Before KEITH and MILBURN, Circuit Judges, and GEORGE E. WOODS, District Judge* .

PER CURIAM.


David Osborne appeals the district court's order denying his motion to vacate, alter or correct an arbitration award for Irwin Klepper resulting from a dispute regarding their partnership. For the reasons that follow, we affirm.

On August 1, 1980, David Osborne and Irwin Klepper formed a limited partnership known as Plaza Properties, with Osborne serving as general partner and having an 80% interest in the partnership, and Klepper serving as the limited partner and having a 20% interest in the partnership. The Plaza Properties partnership was formed to obtain and hold title to certain real property in Ashland, Kentucky. The limited Partnership Agreement includes an arbitration clause.2 

On August 12, 1988, Osborne filed a Demand for Arbitration with the American Arbitration Association alleging that Klepper was indebted to the partnership in the amount of $160,000. On October 11, 1988, Klepper filed a counterclaim for arbitration alleging that Osborne had breached his fiduciary obligations as general partner, had manipulated the partnership for his personal benefit, and had misapplied and wasted partnership assets. Klepper requested that Osborne be removed as managing partner and that a trustee be appointed in his place. Klepper also requested that if he were found to be indebted to the partnership, any sum he owed be offset by an amount equal to the partnership assets wasted or misapplied by Osborne.

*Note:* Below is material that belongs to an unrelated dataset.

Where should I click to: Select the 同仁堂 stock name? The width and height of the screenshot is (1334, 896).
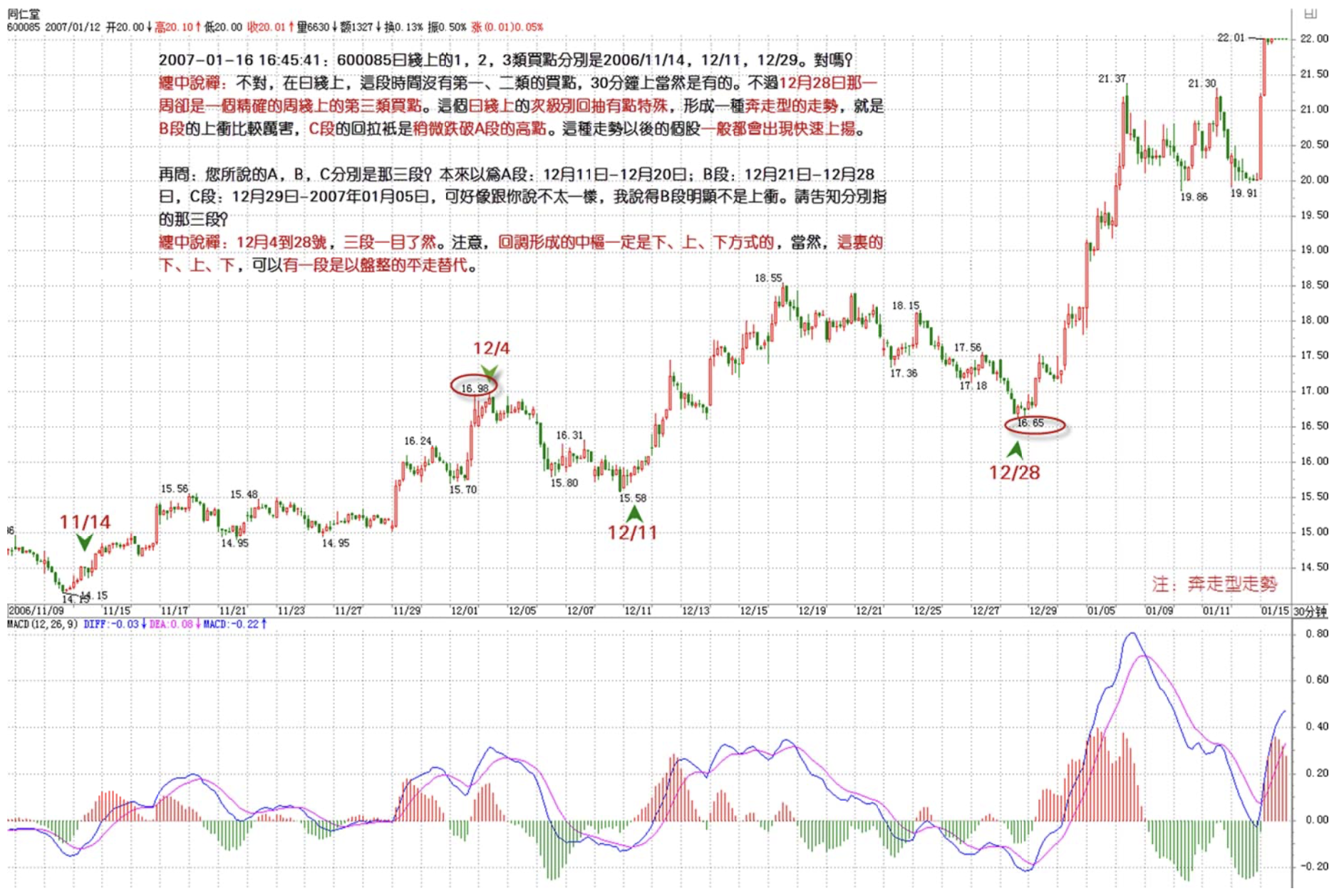(24, 14)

After Klepper filed his counterclaim, but before the arbitration hearing was held, Osborne sold all of the real property owned by the partnership. Paragraph 4 of the Partnership Agreement provides that the partnership "shall be dissolved" upon the happening of certain events, including "disposition by the Partnership of its entire interest in the Real Property."

A hearing was held before an arbitration tribunal on December 19, 1988, and on January 16, 1989, the tribunal rendered its award. The award states, "By virtue of sale of all the real property, the Partnership between [Osborne] and [Klepper] organized in 1980 is dissolved." The award orders Osborne to pay Klepper $17,315.45 "which represents [his] share of the Partnership proceeds on dissolution including a sum for anticipated collection of receivables outstanding on December 15, 1988." The award gave Osborne "all amounts collected from receivables after December 15, 1988." Osborne was also ordered to pay for the costs of the arbitration. The award states that it "is in full settlement of all claims submitted to this arbitration."

On January 26, 1989, Klepper filed a petition in the district court to confirm the arbitration award. On February 10, 1989, Osborne filed a response to the petition and a motion to vacate, modify or correct the arbitration award. Osborne argued (1) that the arbitrators exceeded their authority by dissolving the partnership, (2) that the arbitrators erred by awarding a sum of money to Klepper without explaining how the figure was reached, and (3) that the award did not allow the parties to determine the income tax implications of the award.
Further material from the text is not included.